Tuesday, 18 December 2012

'Winston and Me' - The Interview

Presenting an interview with Mark Woodburn, author of our historical fiction blockbuster Winston & MeThe article was written by Oliver Robinson, and first published on TALKonline, the internal newsletter for Lloyds TSB. It is reposted here with their permission.

The cover of Winston & Me.
You might say Mark Woodburn became a novelist by accident.

He had no intention of writing a book, he says. It began as a diversion, something to take his mind off things in the evenings.

He started to jot down a few ideas. Four months later, Mark, who works for our Commercial Banking business, had finished his first novel and a few months later had found a publisher, a small start-up business called Valley Press in Yorkshire.

Winston and Me follows the lives of a young Winston Churchill and his servant or ‘batman’ during the First World War. It is a novel of conflict and contrasts: Blenheim and the battlefields of France, the English aristocracy and Edinburgh slums, the longing for home and the urge to flee domestic dead-ends.

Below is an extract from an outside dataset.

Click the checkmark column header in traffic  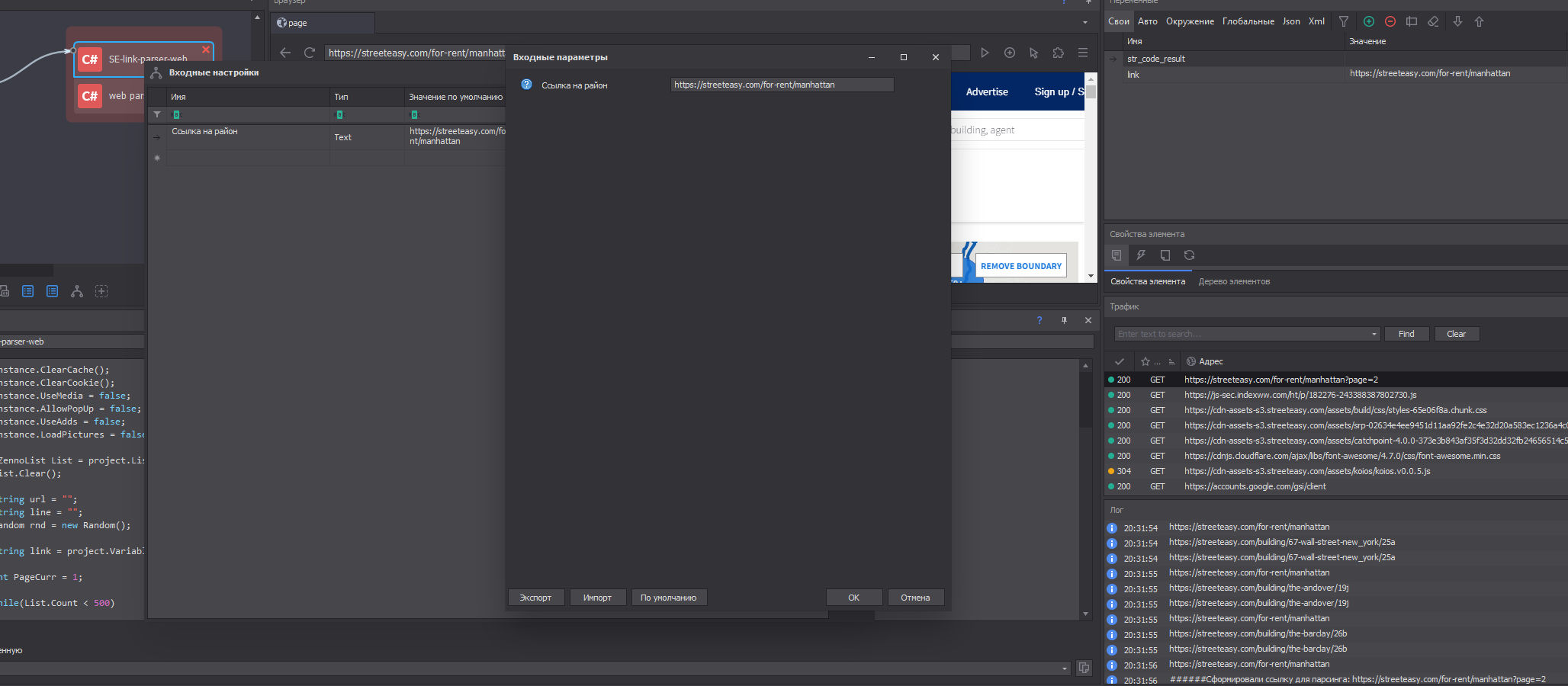(1120, 361)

Mark's story is told through the eyes of teenage batman Jamie Melville, who lies about his age to join the army.

"I wanted to create a story of parallel lives and tell it from the point of view of someone who had no axe to grind about Winston Churchill. Even now he is still a really controversial character," Mark explains. "I wanted someone with absolutely no preconceptions about him, and just to see him as he is, as an ordinary person."

The novel also charts the teenager's personal journey towards manhood – his role as the breadwinner in a large family, the pains of first love in his relationship with a nurse and, after the war, his efforts to find a career in London.

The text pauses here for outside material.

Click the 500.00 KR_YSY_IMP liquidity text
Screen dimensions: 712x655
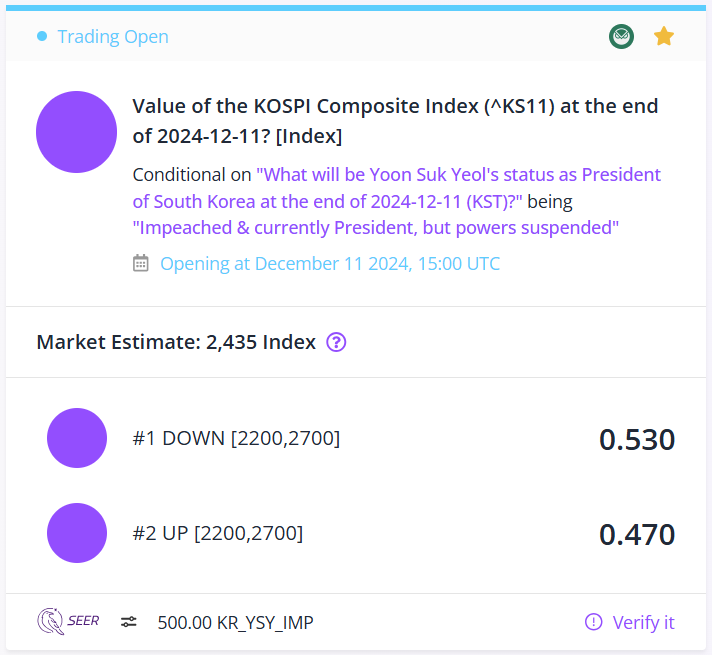(235, 622)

Understandably, though, the myth of Churchill looms large.

"Everyone has an opinion about Churchill," says Mark. "But as a battalion commander, he was a huge success, first class in every way. He was also a Renaissance man, he could paint and write. He suffered some terrible setbacks in his life, but he always seemed to come back.

"The thing I identified with most was his humanity – the empathy he had for his men. When he arrived at the front, soldiers wrote home and told their wives and families. The wives and families bombarded him with letters asking to do ridiculous things for them – one soldier's wife had lost her birth certificate and couldn't get it back, so she wrote a letter to Winston to see if he could help get it back – he answered every single letter that came to him, no matter what the subject. He wrote back and he did his bit to help. He wasn't this remote politician some people think he is."

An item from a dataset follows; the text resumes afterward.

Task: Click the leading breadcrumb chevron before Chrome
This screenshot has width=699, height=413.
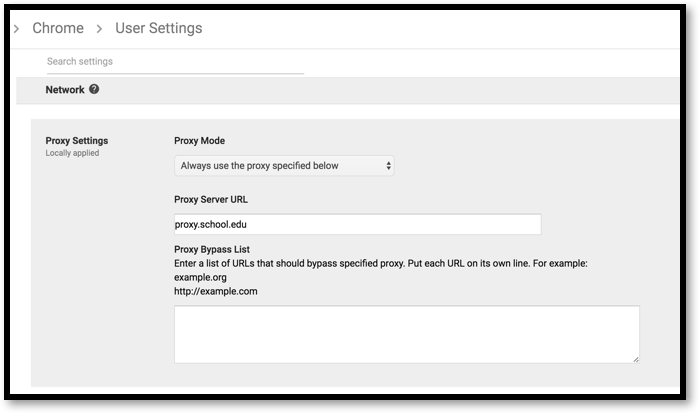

As for his own efforts, Mark is low key about his success and plays down the effort needed to hold down a job and write a novel.

"It can’t be that difficult because I've already started on my third book. I never saw it as being work. Some people come home at night and they go to the gym. My sporting days are over because I had a very serious injury playing rugby. I don't go to the gym and I don't have other hobbies after work. If I were to do this for a living and suddenly a publisher said you’ve got six months to write it, then that might be a different story."

Winston and Me is published by Valley Press, and available through the publisher's website for £9. It is also available from Amazon and Waterstones.com.

There is a pleasing parallel story to the book's publication. Valley Press, established by poet Jamie McGarry, was highly commended in the 2012 Lloyds TSB Enterprise Awards, making it one of the top thirty graduate businesses in the UK.